▸ **Information supplied**
[Start of section]

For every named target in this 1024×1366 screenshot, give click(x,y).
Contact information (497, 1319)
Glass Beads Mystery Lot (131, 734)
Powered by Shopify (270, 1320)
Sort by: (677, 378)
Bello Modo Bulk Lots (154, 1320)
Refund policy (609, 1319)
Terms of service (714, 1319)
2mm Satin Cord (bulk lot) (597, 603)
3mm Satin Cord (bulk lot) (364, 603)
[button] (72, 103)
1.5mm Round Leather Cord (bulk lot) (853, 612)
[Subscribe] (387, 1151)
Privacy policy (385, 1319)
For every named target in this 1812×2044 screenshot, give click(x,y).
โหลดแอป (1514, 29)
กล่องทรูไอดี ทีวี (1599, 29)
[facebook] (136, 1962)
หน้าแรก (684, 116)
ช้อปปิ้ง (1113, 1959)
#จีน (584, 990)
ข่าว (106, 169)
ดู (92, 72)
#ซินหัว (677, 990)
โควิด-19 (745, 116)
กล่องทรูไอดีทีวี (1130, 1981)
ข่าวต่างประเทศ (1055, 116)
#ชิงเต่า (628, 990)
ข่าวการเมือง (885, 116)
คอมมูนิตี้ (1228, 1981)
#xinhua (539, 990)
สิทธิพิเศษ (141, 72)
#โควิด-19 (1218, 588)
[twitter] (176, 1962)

[End of section]

▸ **What the exercise asks**
Return all of the material above exactly as it stands.

▸ **Response**
For every named target in this 1024×1366 screenshot, give click(x,y).
Contact information (497, 1319)
Glass Beads Mystery Lot (131, 734)
Powered by Shopify (270, 1320)
Sort by: (677, 378)
Bello Modo Bulk Lots (154, 1320)
Refund policy (609, 1319)
Terms of service (714, 1319)
2mm Satin Cord (bulk lot) (597, 603)
3mm Satin Cord (bulk lot) (364, 603)
[button] (72, 103)
1.5mm Round Leather Cord (bulk lot) (853, 612)
[Subscribe] (387, 1151)
Privacy policy (385, 1319)
For every named target in this 1812×2044 screenshot, give click(x,y).
โหลดแอป (1514, 29)
กล่องทรูไอดี ทีวี (1599, 29)
[facebook] (136, 1962)
หน้าแรก (684, 116)
ช้อปปิ้ง (1113, 1959)
#จีน (584, 990)
ข่าว (106, 169)
ดู (92, 72)
#ซินหัว (677, 990)
โควิด-19 (745, 116)
กล่องทรูไอดีทีวี (1130, 1981)
ข่าวต่างประเทศ (1055, 116)
#ชิงเต่า (628, 990)
ข่าวการเมือง (885, 116)
คอมมูนิตี้ (1228, 1981)
#xinhua (539, 990)
สิทธิพิเศษ (141, 72)
#โควิด-19 (1218, 588)
[twitter] (176, 1962)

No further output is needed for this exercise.